BRIEF: An exact restatement is required. Cover only the lines of the records from the first through the line with "600x524 pixels.", and skip pictures.

THE INPUT:
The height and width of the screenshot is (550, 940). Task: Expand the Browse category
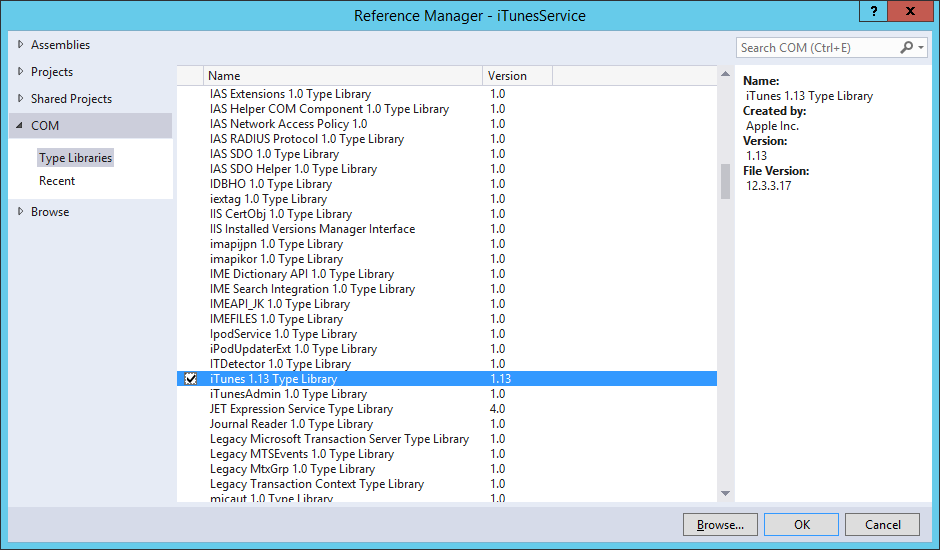21,212
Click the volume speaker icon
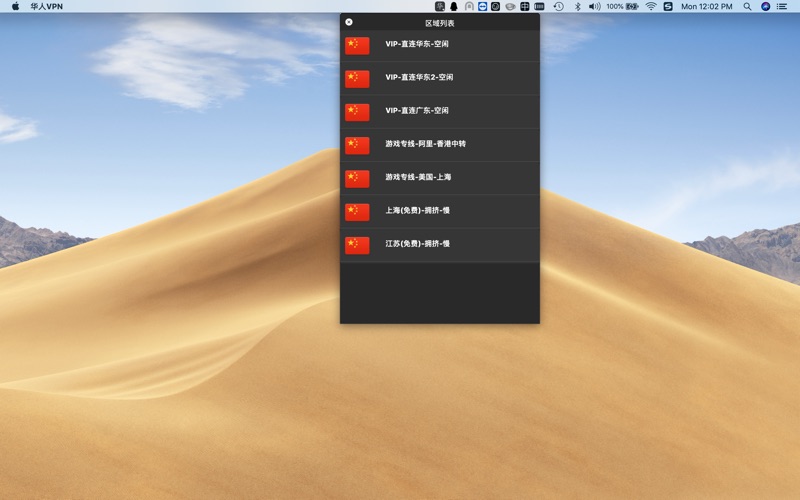The width and height of the screenshot is (800, 500). 595,6
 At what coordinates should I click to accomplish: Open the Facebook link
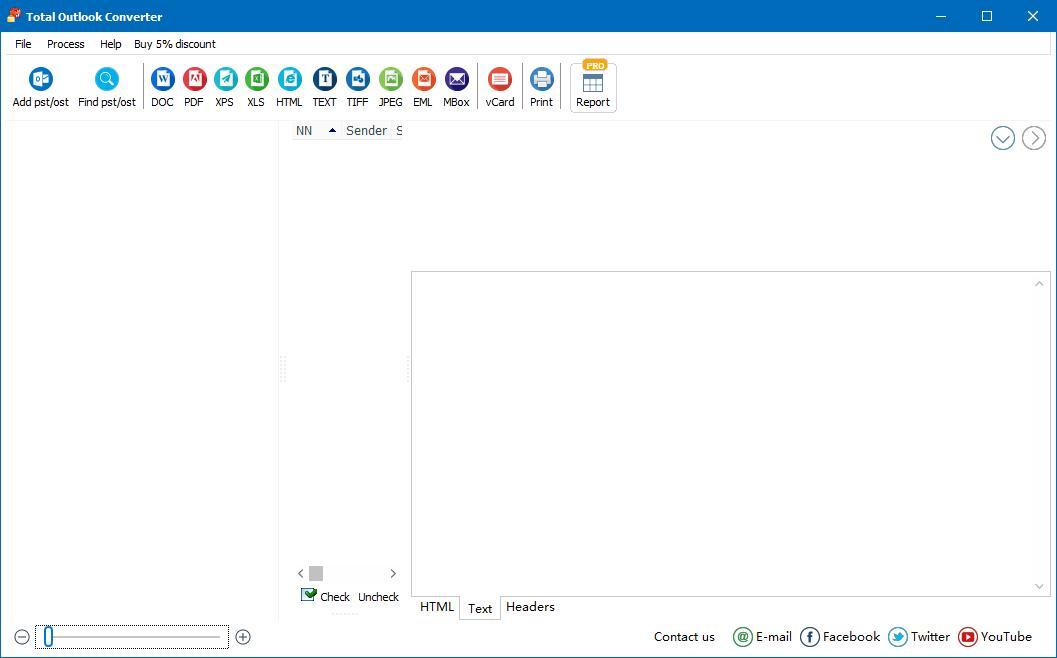coord(840,637)
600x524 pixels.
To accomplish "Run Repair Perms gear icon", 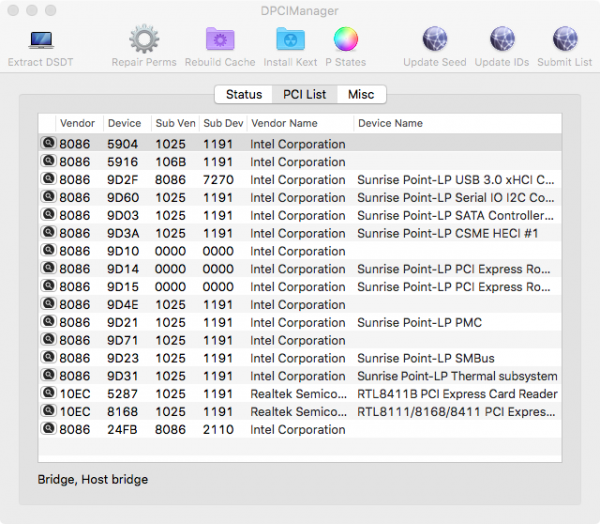I will 144,40.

THE ANSWER:
The height and width of the screenshot is (550, 940). Task: Expand the Browse category
21,212
Click the volume speaker icon
The width and height of the screenshot is (800, 500). 595,6
 At what coordinates should I click to accomplish: Open the Facebook link
coord(840,637)
600x524 pixels.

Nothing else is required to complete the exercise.